BLS Spotlight on Statistics: Productivity

Labor productivity, defined as output per hour of labor, is a measure of how efficiently labor is used in the production of goods and services. There are many possible factors affecting labor productivity growth, including changes in technology, capital investment, capacity utilization, use of inputs such as purchased services and contract labor, improved managerial skills or organization of production, and improved skills of the work force. Other factors, including increased globalization, offshoring of production, and domestic outsourcing, are also reflected in the productivity gains in some industries.

In this Spotlight, we examine BLS labor productivity trends from 2000 through 2010 for selected industries and sectors within the nonfarm business sector of the U.S. economy. These industry and sector trends provide insight into underlying shifts within the U.S. economy and the sources of overall productivity growth.

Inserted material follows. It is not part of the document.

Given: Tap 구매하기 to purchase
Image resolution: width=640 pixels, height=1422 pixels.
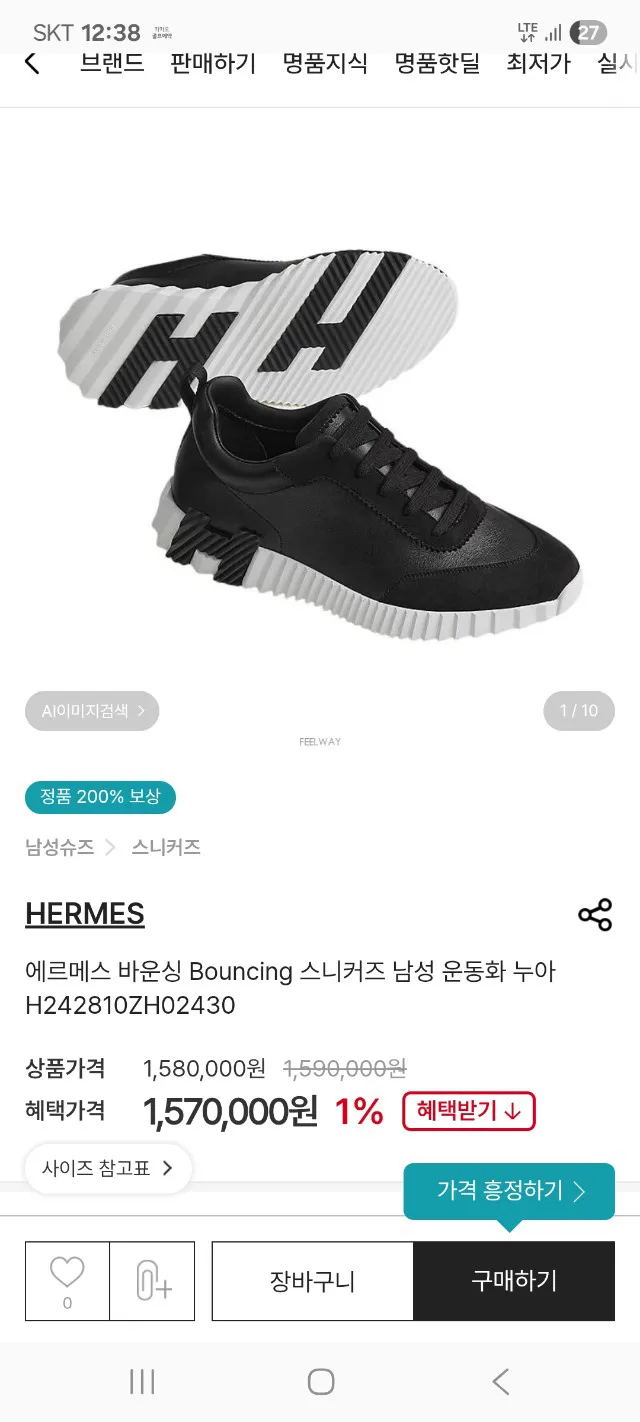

Here are some facts about labor productivity:

  • Labor productivity rose for most industries during the first decade of the millennium. The growth was fueled by the expansion of information technology.
  • From 2000 to 2007, productivity growth averaged between 0 and 4 percent per year in most of the industries studied. During the recessionary period from 2007 to 2009, productivity declined in over half of the industries studied. Subsequently, many industries recorded very large increases in productivity from 2009 to 2010, the first year of the recovery.
  • Industries that were major producers, sellers, or users of information technology equipment were among the industries with the fastest productivity growth between 2000 and 2010.
  • For some industries, including wireless telecommunications carriers and computer and peripheral equipment manufacturing, strong productivity growth accompanied rapid output increases over the period. In other industries, such as photofinishing and video tape and disc rental stores, productivity rose despite reductions in output because labor hours were reduced even more.
  • Increases in labor productivity mitigate the impact of rising hourly compensation facing employers. Increases in labor productivity may also lead to increases in worker compensation. Most of the industries examined posted increases in labor productivity and real hourly compensation from 2000 to 2010.
  • Productivity grew most rapidly in the information sector, while the manufacturing, retail trade, and wholesale trade sectors also had notable productivity increases. Productivity declined slightly in other services and more rapidly in the mining sector.